- [What to produce]: In the listing below, quote word for word every line from the line containing "Screen dimensions: 952x1269" up to and including the line containing "(1192, 907)". Leave the pictures out of your answer.

- [Material provided]:
◆ ◆ ◆ ◆ ◆ ◆ ◆

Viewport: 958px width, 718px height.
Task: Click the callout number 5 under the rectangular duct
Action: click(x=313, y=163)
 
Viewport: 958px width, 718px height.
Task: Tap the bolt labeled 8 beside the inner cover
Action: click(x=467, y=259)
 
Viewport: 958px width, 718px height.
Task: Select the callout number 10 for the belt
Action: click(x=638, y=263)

◆ ◆ ◆ ◆ ◆ ◆ ◆

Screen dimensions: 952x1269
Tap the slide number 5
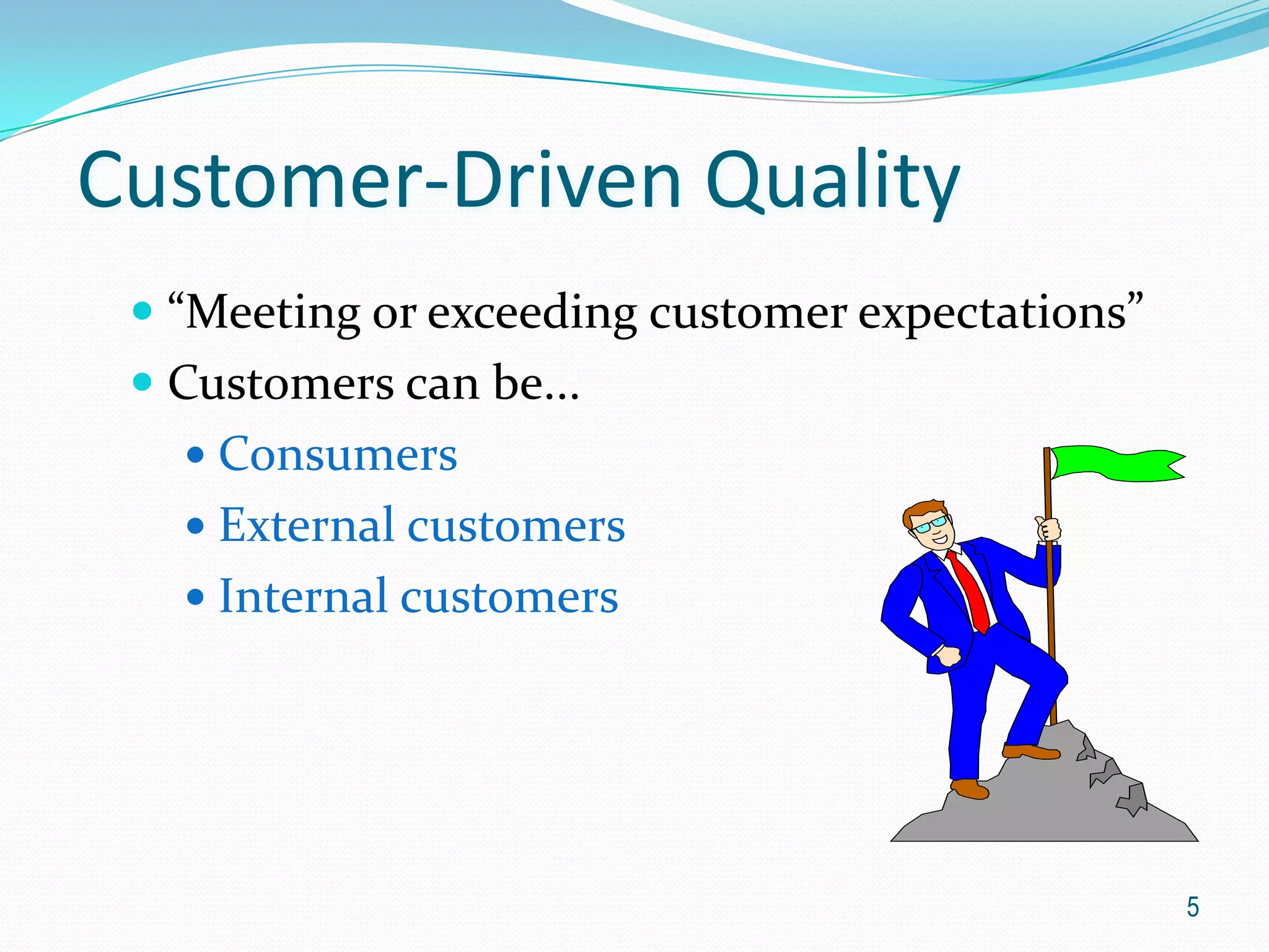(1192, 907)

◆ ◆ ◆ ◆ ◆ ◆ ◆

- [Result]:
Screen dimensions: 952x1269
Tap the slide number 5
(1192, 907)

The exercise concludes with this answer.